**REQUIRED ACTION 1**
Answer these about the ANC election post, one line each, marked (a), (b), (c):
(a) How many days until election day does the introduction give?
(b) In which single member district is Alison Horn running?
(c) Where does Alison Horn currently work?
**REQUIRED ACTION 2**
From the ANC election post, retype the part that opens with the words "I am a social" and closes with "criminalization of poverty.".
**REQUIRED ACTION 3**
Write what comes next in the ANC election post, continuing it from where it stops.

(Beginning of TEXT PROVIDED)

It’s 39 days until election day and most of you have probably made up your minds about whom you will vote in the general election. However, when it comes to local elections, most people have no idea how their District, Ward or advisory neighborhood commissions are divided or affect them. Local outlets such as Greater Greater Washington do a good job of bringing hyperlocal politics news, and reasons why you should run for these nonpartisan offices. OpenANC allows you to learn more about your own single-member district, so you know the names of the people in the race. As is now a tradition, The Hill is Home is publishing candidate statements in the order in which we’ve received them, so you know a little more about the people running and don’t go into the voting booth (or mail-in ballot) blind. –Maria Helena Carey
Statement by Alison Horn, ANC 6B09
Hi neighbors! I’m Alison Horn, and I’m running for ANC in Single Member District 6B09. I’m grateful for the opportunity to speak to voters about who I am and what I would hope to fight for as ANC. A map of the district is available on my website, alisonforANC.com.
I am a social justice advocate who has spent my career fighting for people who are too often shut out from political power and resources, first at the Public Defender Service for DC, then at Free Minds Book Club, a nonprofit organization that uses literary arts and workforce development to empower DC’s incarcerated and formerly incarcerated youth and adults. Currently, I work at Civil Rights Corps, where my work mostly focuses on ending the criminalization of poverty.

(End of TEXT PROVIDED)
(Beginning of INPUT DATA)

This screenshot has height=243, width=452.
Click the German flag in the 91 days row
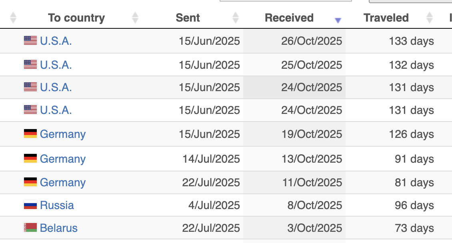pos(30,159)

(End of INPUT DATA)

**ANSWER SECTION 1**
(a) 39
(b) 6B09
(c) Civil Rights Corps

**ANSWER SECTION 2**
I am a social justice advocate who has spent my career fighting for people who are too often shut out from political power and resources, first at the Public Defender Service for DC, then at Free Minds Book Club, a nonprofit organization that uses literary arts and workforce development to empower DC’s incarcerated and formerly incarcerated youth and adults. Currently, I work at Civil Rights Corps, where my work mostly focuses on ending the criminalization of poverty.

**ANSWER SECTION 3**
If elected ANC, I would hope to prioritize the following issues:
Housing is a human right, and DC has an affordable housing crisis. We need to expand affordable housing units, particularly at the deeply affordable level, expand rent control, and fund our chronically underfunded programs and services for our houseless neighbors.
Climate change is an existential threat to our planet. At the ANC level we can fight for expanded use of solar energy, the River Smart Homes program, and green construction of developments in the neighborhood. We also need to promote green modes of transportation by developing designated bike and bus lanes.
The issue of gun violence is personal for me. Too often, when I see news reports about people who have been shot in DC, their faces are familiar – former clients or people I’ve gotten to know through my public defense or civil rights work. That’s why it’s so important to me that we work to seek proactive solutions that’ll actually prevent crime.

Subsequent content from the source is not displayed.